- AIM
Summarize the AP American Government survival guide in two sentences.

- SELECTED EXTRACT
Wednesday, December 3, 2014

Wolski's AP American Government Survival Guide

     Hello Constant reader! As we wind down the semester, I thought it would be prudent to share a few thoughts as I look back on the progression of class and some tips I have for students in my AP American Government class. (Although these tips apply to any class really) However, since AP Gov is only a semester long and there is a lot of material to cover, these tips might be more helpful for my AP students. Here goes.....
1. Organize! Prioritize! Cut the apron strings!! 

     Your first job is to organize yourself. I put everything on a calendar on Google that I share with you and all of the docs I share with you on Google have dates associated with when things are due. So if you need to use a planner to write stuff down then do so. I will mention when things are due when I assign them (As we go over it) But as you learn to cut some of those apron strings that you are use to having, learn to keep those dates straight. You might get one more reminder as the date approaches, but don't act surprised when I mention that it is due tomorrow. Trust me, your professor will hand you a syllabus on the first day and if you get one reminder about dates, you are lucky. Learn to be the master of your own organization.
     The second thing to work on is learning to prioritize your work. What is due next? How long will it take to get that done? You have to know thyself and figure out what takes you the most time to complete. Everything we do in our units is connected. Everything. So while you might be working on what is due next, open your vision to realize that what you are doing now is going to help you to do what is next and vice versa. Also, take a little time to work on things a little at a time rather than trying to do something all at once. Don't be the student that realizes they have a 10 page paper due in a week even though they had the requirements 4 months ago. Make a plan on how to tackle larger projects.
     What are "apron strings?" Well those are the tethers that bind you to some adult in your life: your parents, your teachers, etc. This connection, this bond, this reliance is needed when you are young, but as you progress through school, those ties need to slowly be cut so students can begin to learn how to be more and more self-reliant. Remember, your teachers and parents will not be there when you are in college and most certainly won't be there when you take your first job. If we as educator are doing our job right, we should be gradually releasing you from dependence to independence. You will experience this in my class. While you are not totally on your own, I am not going to hover over your shoulder at every waking moment.

2. Oh man! Where did the time go?? Manage it!

- DATA BLOCK
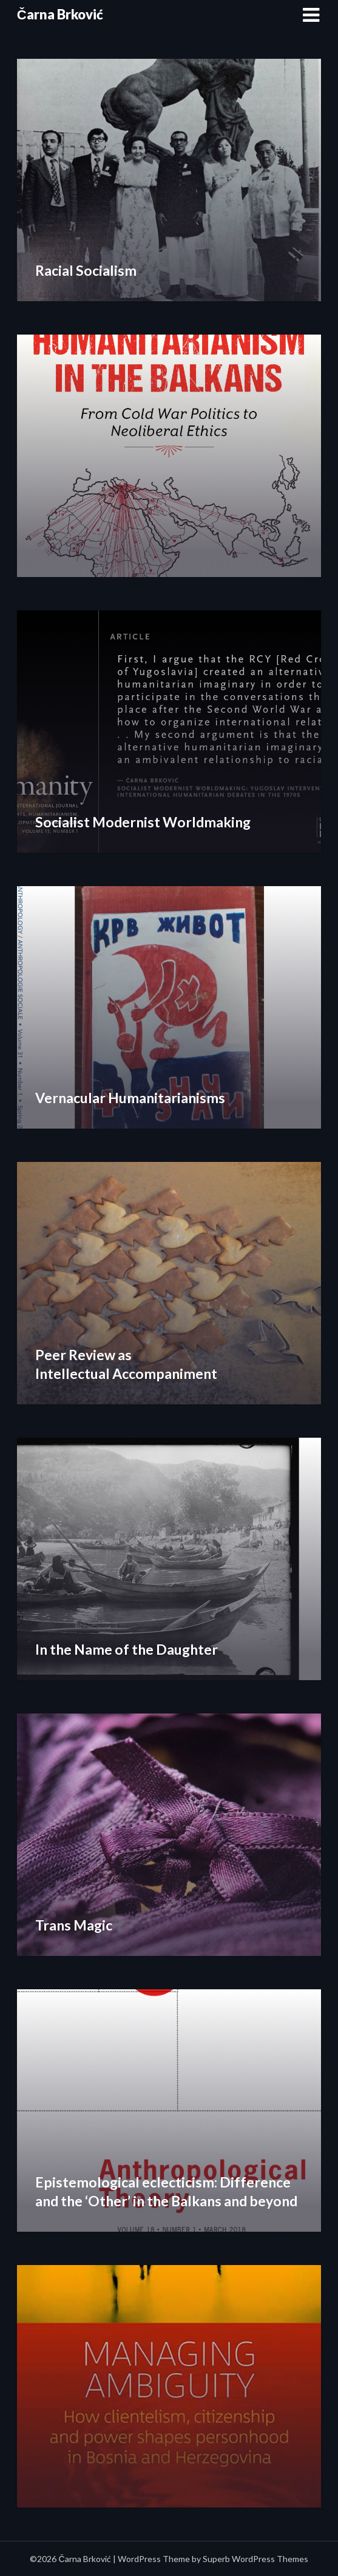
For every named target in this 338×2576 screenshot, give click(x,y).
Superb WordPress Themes (255, 2559)
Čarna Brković (60, 14)
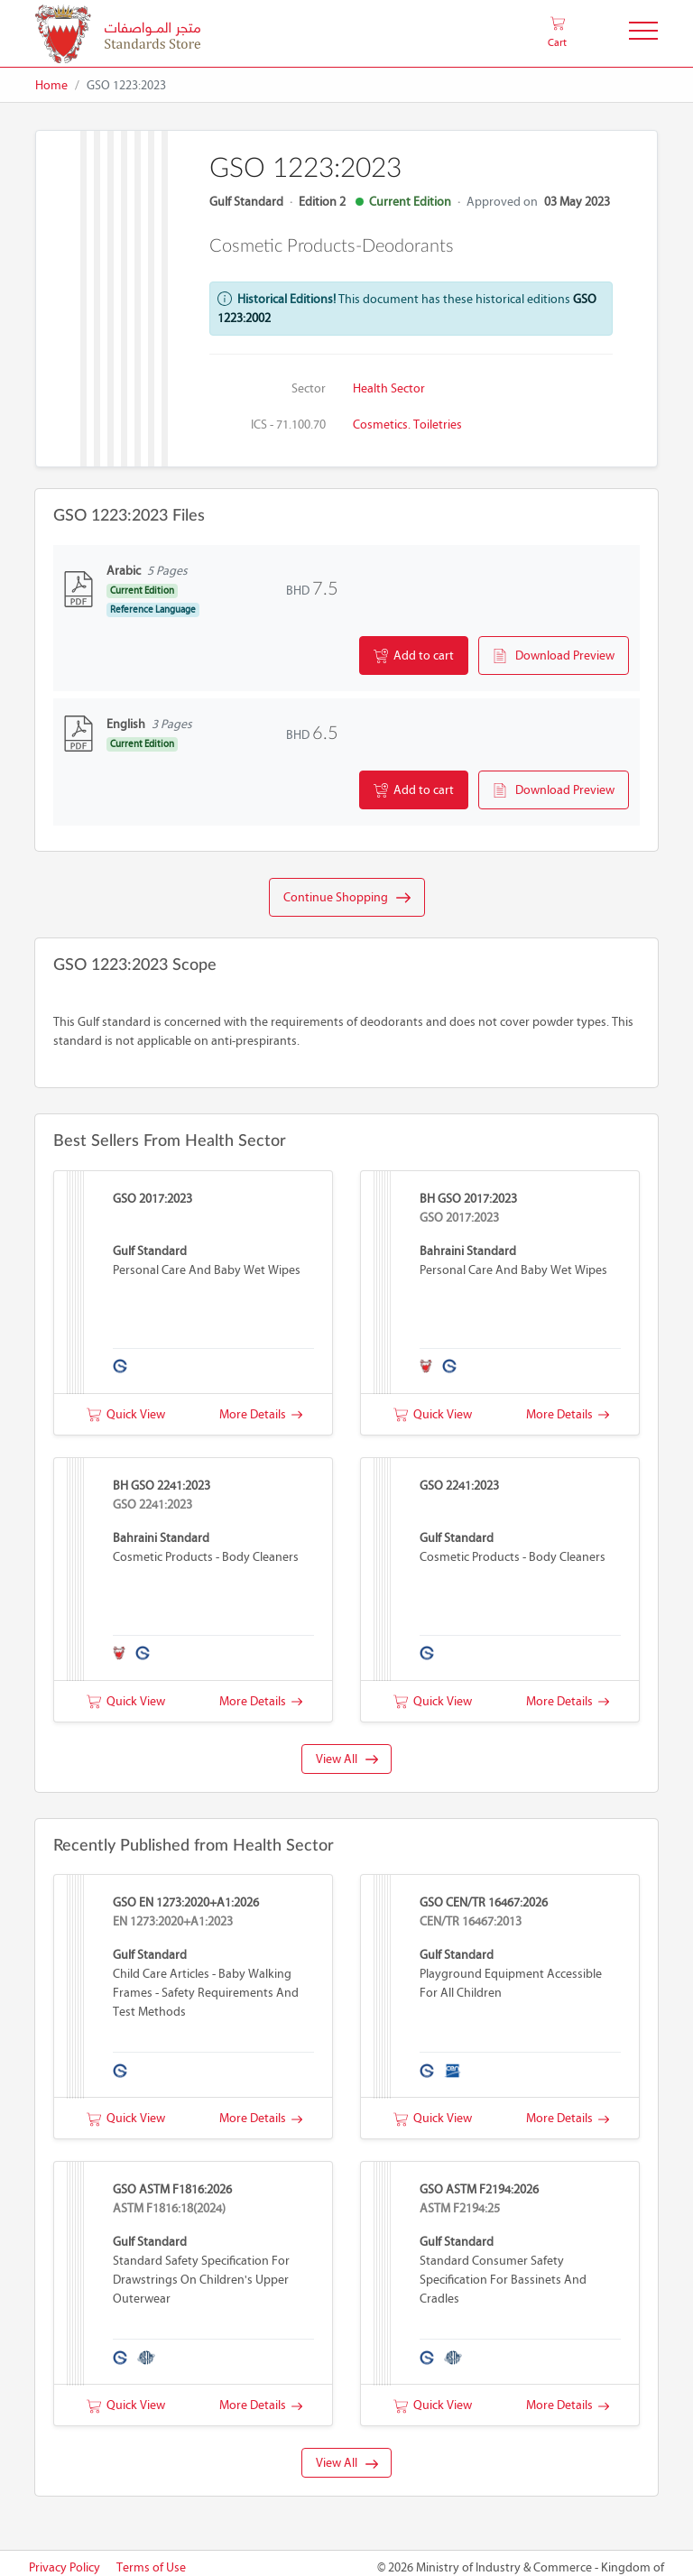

- FINAL RESULT
As the semester winds down, a teacher shares tips for students in an AP American Government class, noting that they apply to any class but may help AP students most because the course is only a semester long and covers a lot of material. The first tip tells students to organize themselves by keeping track of due dates, to prioritize by working on things a little at a time and making a plan for larger projects, and to cut the "apron strings" so they become more self-reliant before college and their first job.